High-performance sales organizations often feature cultures that work hard and play hard. It takes a certain type of person to be able to get their work done in an environment like this – especially when, a lot of times, they’re just out of college. What does this mean for SDRs? This means that from your first interaction with them (the interview), you need to let them know that while they’re joining a fun workplace, the keyword is “work” and they’re there to contribute to your organization in an impactful way. The best SDRs know this and place an emphasis on doing absolutely everything in their power to not just achieve their goals, but go above them.

Characteristic #3: Resilient

Regardless of if your sales team is heavily-focused on making 100+ calls per day, sending out hundreds of emails, or doing research on contacts to then employ a hyper-personalized approach, the job of an SDR is tough. So tough, in fact, that according to TOPO, the average tenure of an SDR in a rapidly-growing organization is under 12 months. Yes, one year. This is because many organizations adopt an “up or out” mentality and reps grind as hard as they can to get promoted ASAP.

With that in mind, reps are also facing rejection upwards of 90-95% each day. On many days, it’s 100%. Think of this. How many times have one of your reps made 100 calls or sent out 100 in a day and not connected with a single person? Or, if they connected with 10 people, never set a meeting? The rejection in and of itself is emotionally draining. But, the best reps don’t take it to heart. They quickly understand that it’s part of the game and that the best thing they can do is remain positive and find new and better ways of working. The best reps get knocked down again and again, but keep going because they understand that what they’re doing isn’t easy. Hopefully, your company is as ambitious as your reps are and they see that, too.

Characteristic #4: Responsible

Have you ever heard a rep say, “But, (Head of Sales Development), we’re not getting enough leads to achieve our goals,” or “I missed my quota because it was too high, can we lower it?”

If you did, you probably already know that this isn’t a top rep. Top reps take responsibility and ownership for both their successes and their failures. They don’t blame external factors when things go wrong and they certainly don’t look to cut corners to achieve their goals. Instead, they ask for feedback. They look inwards and ask themselves what they could do better as opposed to blaming their misfortune on “luck.” They’re proactive instead of reactive and are always looking to fine-tune their own strategies, even if they’re working because they know that the success they’re experiencing in the world of today can quickly change in the world of tomorrow.
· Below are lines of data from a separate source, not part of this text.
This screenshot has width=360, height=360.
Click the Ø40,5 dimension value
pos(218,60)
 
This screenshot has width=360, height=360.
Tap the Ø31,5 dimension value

For example, one of my best reps today was once put on a performance improvement plan (PiP) a few months into starting her job with us. Instead of blaming her leads, her manager, or anything else in the world, she put a plan together to get off of the PiP and worked day in and day out to achieve her goal, which she did. A lesser rep who was averse to taking ownership would have given up from the get-go.

As I think more on the question of, “what are the main traits your most successful reps embody?” I’m slowly arriving at another conclusion: “It depends.” Some of your most successful reps may be humorous, “hard-working,” or entrepreneurial, etc. The list could go on and on. Regardless of which attributes you decide to place the most emphasis on, it’s key to identify these characteristics in reps from the initial interview, be completely transparent with them regarding what you expect of them, and work very hard to instill these traits when all is well and especially when the going gets tough.